Keep the system up to date

To ensure your system security, it is essential to keep it up to date. In order to apply the security patches, you must update:

Short 😉:

# syspatch
# pkg_add -u

Update ports (packages)

Updating packages is as easy as :

# pkg_add -u

Yes that's all. 😁

Thanks to solene who made this possible.

Since this paragraph is a bit short, I take this opportunity to give you two tips 😊. I advise you to add to the /etc/daily.local file the command

pkg_add -nu

This way, in the daily mail from Charlie Root, you will see what might happen if upgrades for packages are availables. Nothing is done for real, because if an updated program needs to be restarted, it may not work until it is. Thus, you are just warned of any updates to apply, and with the -n option, the packages are kept in the cache in order to save time without risking to put a service down if it has to be restarted after the update. You will enter "pkg_add -u" when you get the chance.

If you still want to apply the updates automatically, I advise you to first install the "checkrestart" port which will tell you if a service must be restarted after the update. This will therefore look like this in /etc/daily.local:

pkg_add -u
echo "Service to restart with rcctl restart:"
checkrestart

You will still have to reload the services manually with rcctl.

Update the system

First of all, a little reminder: OpenBSD is available in 3 "flavors":

It can indeed happen that bugs are discovered. Each time, fixes are quickly proposed. It is then recommended to apply the security patches.

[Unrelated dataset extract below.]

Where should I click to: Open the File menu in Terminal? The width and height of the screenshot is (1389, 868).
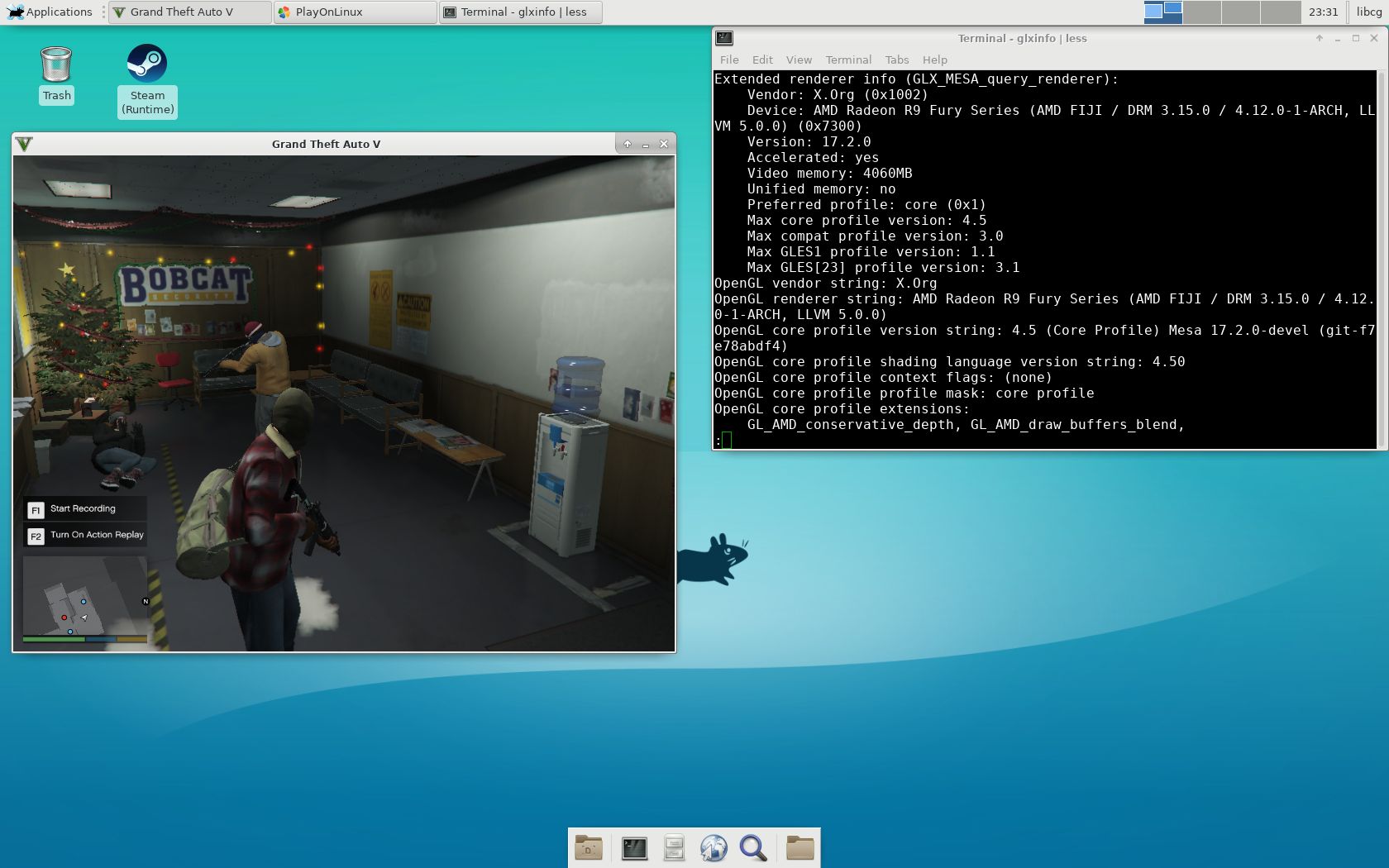(x=729, y=60)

Since version 6.1, this operation is very simple with the following command:

# syspatch

The binary patches are then downloaded and installed. That's it! 😁 It looked like this in OpenBSD 6.1 (a long time ago):

Get / Verify syspatch61-002_vmmfpu.tgz 100% | ******************************* | 9377 KB 00:49
Installing patch 002_vmmfpu
Get / Verify syspatch61-003_libress ... 100% | ******************************* | 11391 KB 00:22
Installing patch 003_libressl
...

This tool is only available for i386, amd64, and more recently arm64 architectures.

One may want to use the old method of source recovery and manual installation described in the official FAQ (for reasons).

Be notified of updates

To find out if updates need to be applied, you can consult the errata page which contains the list of available security patches. It is located at

"https://www.openbsd.org/errataXX.html" where "XX" is the version number of your release, i.e "70" for OpenBSD 7.0.

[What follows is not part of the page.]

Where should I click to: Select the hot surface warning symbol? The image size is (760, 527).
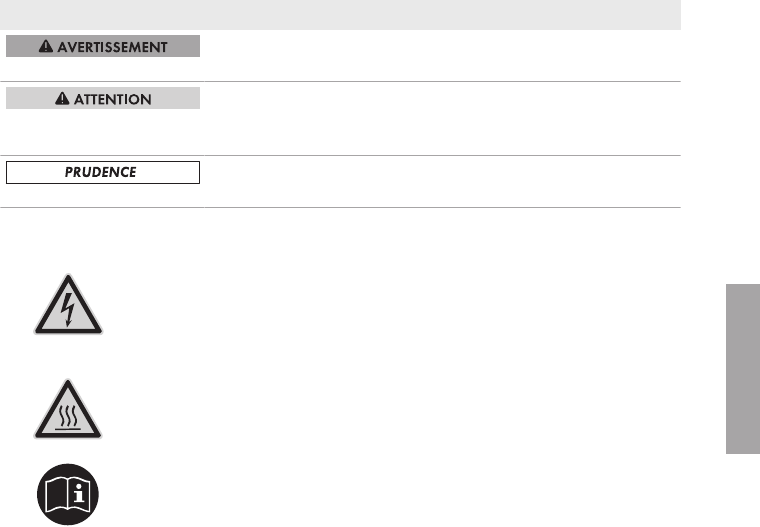(x=68, y=409)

You can also be notified by email (and that's great 😊). To receive important update messages available on the system, subscribe to the announce and security-announce lists. For that, send a first email to majordomo@OpenBSD.org simply containing:

subscribe announce

Then send a second message with:

subscribe security-announce

I also advise you to subscribe to the list indicating that there is a new version of ports by subscribing to the ports-security list by always sending to the same address a message containing:

subscribe ports-security

Upgrade from a version to another

When a new major version of OpenBSD is available, the update procedure is always detailed on the official website. You must read the release notes when upgrading at "https://www.openbsd.org/faq/upgradeXX.html" where "XX" must be replaced by the version number you want to upgrade to.

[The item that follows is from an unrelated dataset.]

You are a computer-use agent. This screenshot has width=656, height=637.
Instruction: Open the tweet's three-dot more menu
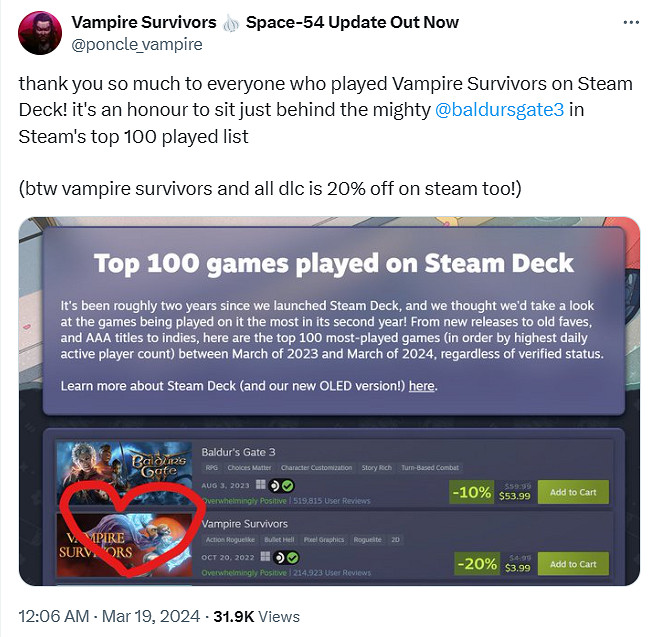tap(631, 23)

Since version 6.5, it only takes a simple command to update to the latest publication release or to -current:

# sysupgrade

ALWAYS check upgrade notes anyway 😄.

Clean up after multiple updates

If your installation is a bit outdated, you can check which files you may have forgotten to delete with the help of the "sysclean" port (command of the same name).

The files which are not supposed to be present in a base system will then be listed. Read the output carefully, most of them are configuration files you created and want to keep 😉.